Maroni attacca il ministro Kyenge: “Boicotta la festa della Lega perché sa di dire cose sbagliate”

Roberto Maroni (Getty Images)

L’ex ministro degli Interni Roberto Maroni ha commentato oggi la scelta del ministro dell’Integrazione Cecile Kyenge di non partecipare alla festa della Lega a Milano Marittima, sostenendo: “Secondo me sbaglia lei, perché il confronto è sempre utile: immagino si sia resa conto che molte delle cose che dice sono sbagliate”.

Ha proseguito il leader del Carroccio: “Ha detto di no, ne prendiamo atto e fine delle trasmissioni. Sono convinto che lei si sia resa conto che molte delle cose che dice sono sbagliate, mentre la nostra posizione contro lo ius soli non solo è rispettabile ma anche utile.

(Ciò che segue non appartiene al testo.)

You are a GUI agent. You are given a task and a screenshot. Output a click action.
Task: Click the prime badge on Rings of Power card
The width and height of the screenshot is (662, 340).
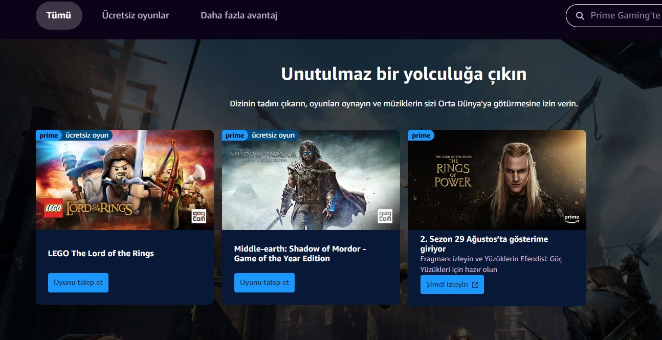(421, 135)
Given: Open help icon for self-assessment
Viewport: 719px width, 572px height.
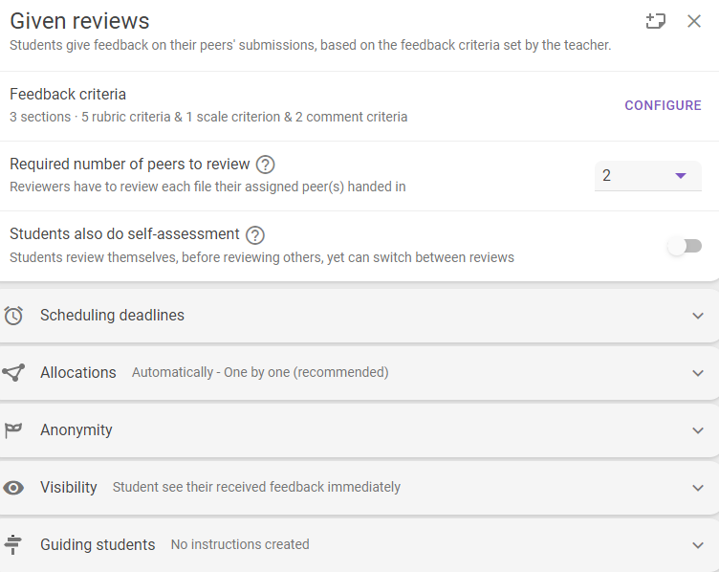Looking at the screenshot, I should point(255,235).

Per questo credo abbia deciso di non venire alla nostra festa”. Il presidente della Regione Lombardia ha infine sottolineato di non aver telefonato al ministro Kyenge perché “mi ha preceduto lei. Anzi non c’è stata nessuna telefonata ritardata, l’avrei fatta prima della festa, che è domani sera”.

Nel frattempo, continuano gli attacchi dal Carroccio, l’ultimo in ordine di tempo è del segretario della Lega Nord Emilia, Fabio Rainieri, che ha riferito una frase che avrebbe pronunciato la Kyenge a Cantù: “Il fatto che la legge obblighi a far vedere il viso deve valere per tutte le donne, comprese anche le suore: perché non insistiamo su questo aspetto”. Contro le parole del ministro anche la Lega Nord Piemonte, che ha parlato di “una frase assurda e inaccettabile, ancora più grave perché pronunciata da un ministro. A parte il fatto che il velo delle religiose cattoliche non nasconde il volto, è inconcepibile che il Ministro Kyenge si lasci andare a queste affermazioni che sono farneticanti. Si vergogni e ritratti, lei è un ministro della Repubblica non un imam di periferia. Auspichiamo che anche dal Vaticano venga censurata questa assurdità”.